NASA's Curiosity: Martian rocks are advancing our search for extraterrestrial life

Interesting Engineering highlights various Martian geological features, including those discovered by NASA's Curiosity rover over its 10-year voyage.
Sade Agard
Rocks are guiding our search for Martian life
Rocks are guiding our search for Martian life


  • NASA's Curiosity rover was designed as part of the Mars Science Laboratory mission to explore habitable environments.
  • Part of that mission involves studying Martian geology- particularly environments that show prolonged interaction with liquid water.
  • IE reveals examples of how Martian rocks and geological structures record past environments key to understanding when and where life existed on the planet.

Despite being only half as big as the Earth, Mars has a vibrant geological history- part of which is yet to be fully understood. Additionally, it could span a period of time longer than Earth's geology.

Our knowledge of Mars' geology has significantly improved over the past few decades thanks to the advances in technologies that have made flybys, orbiters, landers, and now rovers possible.

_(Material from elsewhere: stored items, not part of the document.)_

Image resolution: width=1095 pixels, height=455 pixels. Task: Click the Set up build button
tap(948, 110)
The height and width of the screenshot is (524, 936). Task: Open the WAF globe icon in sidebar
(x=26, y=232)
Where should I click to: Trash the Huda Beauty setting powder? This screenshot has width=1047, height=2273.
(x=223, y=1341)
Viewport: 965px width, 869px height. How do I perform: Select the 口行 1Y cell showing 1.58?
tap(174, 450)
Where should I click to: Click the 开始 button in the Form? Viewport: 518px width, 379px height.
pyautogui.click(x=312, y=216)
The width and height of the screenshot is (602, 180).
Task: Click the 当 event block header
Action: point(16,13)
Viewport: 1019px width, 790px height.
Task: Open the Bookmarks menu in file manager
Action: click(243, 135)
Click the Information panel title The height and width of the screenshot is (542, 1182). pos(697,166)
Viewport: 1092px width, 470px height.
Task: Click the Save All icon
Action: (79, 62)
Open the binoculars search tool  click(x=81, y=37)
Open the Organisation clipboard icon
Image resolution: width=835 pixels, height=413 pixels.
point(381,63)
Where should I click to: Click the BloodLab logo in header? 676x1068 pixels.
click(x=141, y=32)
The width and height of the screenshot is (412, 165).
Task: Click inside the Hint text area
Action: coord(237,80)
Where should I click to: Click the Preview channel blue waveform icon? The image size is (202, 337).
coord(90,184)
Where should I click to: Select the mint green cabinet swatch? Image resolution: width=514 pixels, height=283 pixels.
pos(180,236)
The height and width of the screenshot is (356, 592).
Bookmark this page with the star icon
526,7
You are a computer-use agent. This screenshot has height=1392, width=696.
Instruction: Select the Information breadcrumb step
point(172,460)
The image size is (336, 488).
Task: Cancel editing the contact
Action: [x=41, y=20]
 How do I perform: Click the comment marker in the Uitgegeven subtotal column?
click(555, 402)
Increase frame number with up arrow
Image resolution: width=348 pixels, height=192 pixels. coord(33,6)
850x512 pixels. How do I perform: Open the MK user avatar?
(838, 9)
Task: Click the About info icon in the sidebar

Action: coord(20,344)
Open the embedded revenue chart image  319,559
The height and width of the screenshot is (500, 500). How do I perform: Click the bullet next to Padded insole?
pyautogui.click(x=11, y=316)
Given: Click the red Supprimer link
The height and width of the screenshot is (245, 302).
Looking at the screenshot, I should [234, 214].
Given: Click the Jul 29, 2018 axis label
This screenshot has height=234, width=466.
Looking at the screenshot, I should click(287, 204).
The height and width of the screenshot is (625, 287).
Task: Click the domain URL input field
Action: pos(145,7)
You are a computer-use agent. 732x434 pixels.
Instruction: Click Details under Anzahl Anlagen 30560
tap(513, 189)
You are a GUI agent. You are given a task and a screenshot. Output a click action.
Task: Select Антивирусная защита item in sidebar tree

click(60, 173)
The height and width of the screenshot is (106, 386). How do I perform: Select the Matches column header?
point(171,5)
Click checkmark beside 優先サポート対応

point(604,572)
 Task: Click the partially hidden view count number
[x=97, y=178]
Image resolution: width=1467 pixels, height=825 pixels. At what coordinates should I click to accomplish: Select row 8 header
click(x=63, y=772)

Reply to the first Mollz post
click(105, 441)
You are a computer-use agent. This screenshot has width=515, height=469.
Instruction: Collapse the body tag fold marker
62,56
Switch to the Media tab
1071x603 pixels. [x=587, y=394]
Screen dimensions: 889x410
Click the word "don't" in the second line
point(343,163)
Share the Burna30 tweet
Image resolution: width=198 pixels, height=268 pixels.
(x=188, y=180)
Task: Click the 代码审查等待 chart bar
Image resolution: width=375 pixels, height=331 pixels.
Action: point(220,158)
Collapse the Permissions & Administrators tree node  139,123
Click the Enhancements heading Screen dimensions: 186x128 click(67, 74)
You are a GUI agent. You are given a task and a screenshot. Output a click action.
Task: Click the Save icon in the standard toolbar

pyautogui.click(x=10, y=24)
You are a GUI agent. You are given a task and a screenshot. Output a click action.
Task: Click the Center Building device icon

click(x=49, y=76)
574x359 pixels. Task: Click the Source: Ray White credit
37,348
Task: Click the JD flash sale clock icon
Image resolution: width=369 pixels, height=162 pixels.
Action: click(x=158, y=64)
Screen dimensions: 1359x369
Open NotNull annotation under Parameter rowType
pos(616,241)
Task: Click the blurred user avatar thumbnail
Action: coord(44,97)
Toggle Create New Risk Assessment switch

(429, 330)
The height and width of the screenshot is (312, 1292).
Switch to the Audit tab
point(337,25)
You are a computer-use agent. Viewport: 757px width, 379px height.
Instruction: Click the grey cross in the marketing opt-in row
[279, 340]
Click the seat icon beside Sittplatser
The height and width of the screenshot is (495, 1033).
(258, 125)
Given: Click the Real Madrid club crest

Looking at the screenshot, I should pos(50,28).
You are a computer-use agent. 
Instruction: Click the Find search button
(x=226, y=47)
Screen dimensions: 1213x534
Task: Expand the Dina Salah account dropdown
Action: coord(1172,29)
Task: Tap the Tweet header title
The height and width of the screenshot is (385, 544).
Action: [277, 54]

Speaking of rovers, this year marks ten (Earth) years of NASA's Curiosity rover gathering geological data on Mars. Having hitchhiked an Atlas V rocket in Florida on November 26, 2011; after a risky sequence nicknamed "seven minutes of terror," it eventually touched down there on August 5, 2012.

Interesting Engineering (IE) examines some of the significant geological features discovered on Mars, including those revealed by NASA's Curiosity rover.

To better understand what geology might teach us about Mars' habitability, we spoke with Dr. Lauren Edger, an astrogeology expert at the U.S. Geological Survey who is working on Curiosity's Gale Crater analysis.

Exploring habitable environments

NASA's Curiosity: Martian rocks are advancing our search for extraterrestrial life
Concept image of ancient water on Mars surrounding by geology

"The primary goal of the Mars Science Laboratory mission (MSL) is to explore habitable environments," explained Dr. Edger.

"So, we're really interested in the subset of [geological] environments that show prolonged interaction with liquid water, which we know is important for life."

For the MSL mission, NASA's Curiosity rover was created with a focus on the Gale Crater- formed when a meteor hit Mars in its early history about 3.5 to 3.8 billion years ago. At the time of writing (November 21, 2022), the car-sized rover has trekked 18.04 miles (29.04 kilometers) of this region.

Gale Crater was chosen as the landing site since it offers several hints that water has existed there throughout its history.

"My research is focused on this question of when and where life arose in the solar system," Edgar said, adding that she executes this goal by analyzing sedimentary rocks created on the surface of the Earth because they preserve past aquatic and atmospheric conditions.

Edgar expressed that it's intriguing to recognize familiar processes and environments on a different planet because the geology of Earth and Mars is similar in many ways.

"[We] use the Earth as a guide for how to interpret them," she explained.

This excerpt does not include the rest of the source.